In 2020, she relocated from New York to Pacific Palisades. Her model was mobile and relational: she taught lessons at client homes and rented two pools in the Palisades for additional sessions. Business administration happened from her home. There was no storefront — just Kimberly, her clients, and the pools they made available to her. Scheduling around school drop-offs and nap times was a recurring puzzle, and finding pools of the right size and temperature was always a challenge, but demand was strong. Her clientele was loyal, and it kept growing.
The LA wildfires were not part of her business plan.
When asked whether she had thought about what she would do in an emergency, Kimberly said it was simply not on her radar. Before the fires, she didn’t know who to contact or where to turn for resources. Neither did most of her neighbors.
Nearly all of the homes where Kimberly taught burned down in the Palisades Fire. The pools she rented were gone. She and her family were displaced – smoke damage made her home unlivable. The community she had built her business around scattered overnight.
“It was really devastating. It was hard for all the kids and the families that I taught, knowing they lost their homes. Everyone was displaced, so we lost our community. That, on top of income loss, not being able to work, not knowing when I would be able to work again. . . even the pools that survived, the families had to drain them, clean them, test them. It took a while to get back up and running. So that was really stressful and scary as a business owner.” – Kimberly Vandenberg
The nature of her business made recovery especially complicated. Because Kimberly primarily taught at client homes rather than owning a facility, she was caught in a gap: the homes that burned weren’t hers, but their loss was partly hers, too.

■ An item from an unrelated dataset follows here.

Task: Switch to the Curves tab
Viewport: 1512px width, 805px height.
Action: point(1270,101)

Kimberly found meaningful support as a resident and a mother. The American Red Cross and FEMA provided some assistance for her family. The nonprofit Baby2Baby donated essentials and connected her with counselors. 211LA pointed her toward donation events and resources for displaced families. Her daughter’s preschool became a hub of information-sharing.

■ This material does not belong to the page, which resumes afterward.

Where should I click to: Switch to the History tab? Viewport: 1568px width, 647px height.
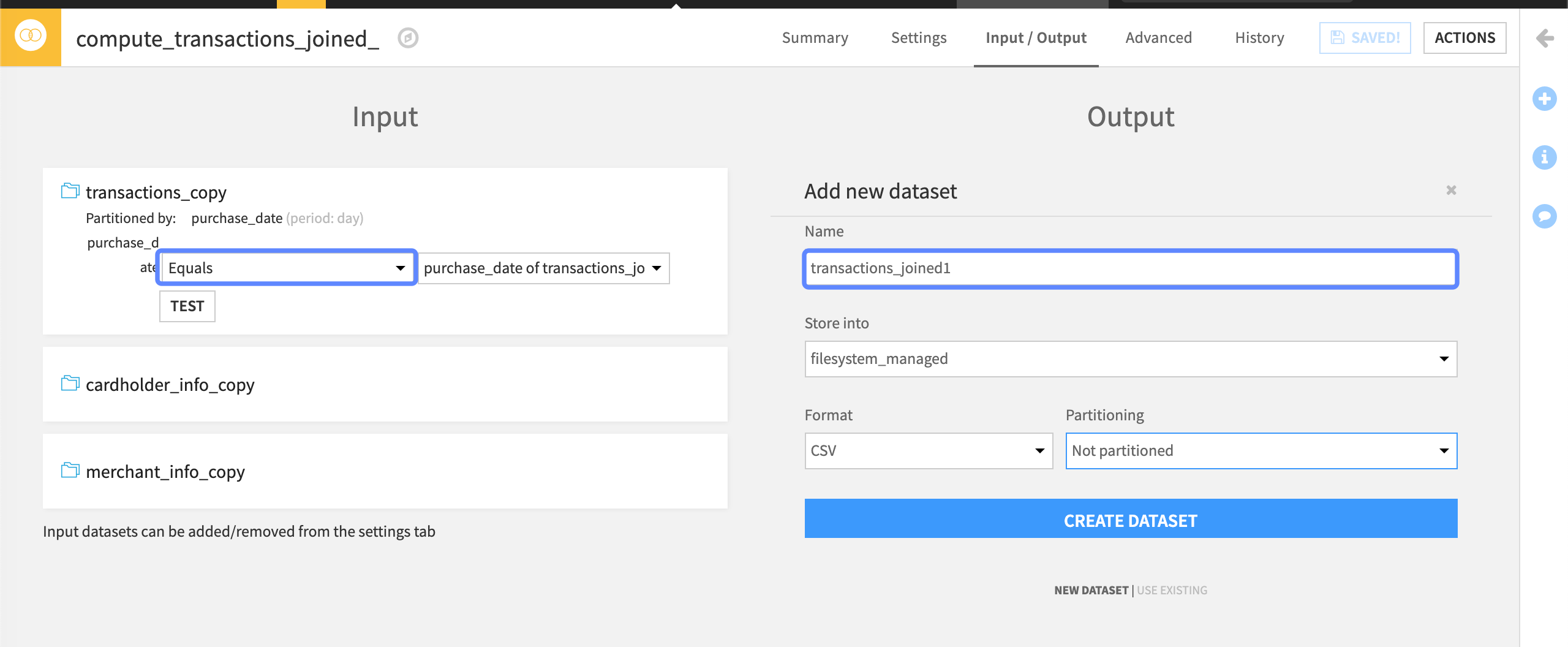(x=1259, y=37)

As a business owner, she found almost no support that worked.
Kimberly applied for both a loan and a grant through the Small Business Administration (SBA). The process was unclear and deeply frustrating. She had an existing, COVID-era SBA loan, and technical issues with her account created cascading problems she couldn’t resolve. She spoke with SBA representatives in person, on the phone, and online, but got nowhere.
“You would think that I would qualify, considering my business was based in the Palisades,” she said. She never received an explanation for why she didn’t qualify. Eventually, she stopped trying.

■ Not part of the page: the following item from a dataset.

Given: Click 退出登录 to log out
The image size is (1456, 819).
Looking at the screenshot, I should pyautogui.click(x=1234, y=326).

What she needed, she reflected, was someone who could guide her step by step — not a lawyer or a formal agent, but a case manager of sorts. Someone who could say: here is what to apply for, here is what you need, here is who to talk to.
What ultimately kept Kim Swim Studios alive wasn’t a grant or a program – It was her clients. Families in Santa Monica and Mar Vista offered their pools for her to teach other students. She rented a smaller pool to fill in gaps for younger kids. Slowly, the business found its footing again.
About two months after the fires, Kimberly began teaching again. Today, she is settled in Brentwood and teaches regularly across Brentwood, Santa Monica, and the surrounding areas. Business has picked back up, but the commute has become its own kind of burden. In the Palisades, her rented pool was five minutes from home. Now she navigates traffic to drive across Los Angeles every day.
She has had no contact with local officials or legislators about her experience. No community-based organizations or chambers of commerce have reached out about her business. In that sense, her recovery has unfolded the same way her business always did — largely on her own, through relationships she built herself.
Kimberly’s story demonstrates a gap that disaster recovery systems have yet to seriously reckon with. When policymakers and programs talk about small business recovery, they tend to picture a storefront: a restaurant, a salon, a shop with a sign out front and a lease to restart. But a significant share of small businesses don’t look like that – Coaches, instructors, trainers, freelancers, and home-based service providers make up a real and often overlooked part of local economies. When disaster strikes, they fall through the cracks. There is no address to return to, no commercial lease that signals a legitimate loss, no brick-and-mortar recovery milestone to track. The metrics that recovery programs use to measure need and progress were largely built without businesses like Kim Swim Studios in mind. Until that changes, businesses like Kimberly’s will keep being left behind.
Kimberly’s advice to other small business owners is straightforward: don’t close too soon, and lean on your community. In the immediate aftermath, she says, it’s easy to make irreversible decisions under pressure. She believes time, patience, and willingness to relocate can give a business a real chance to recover.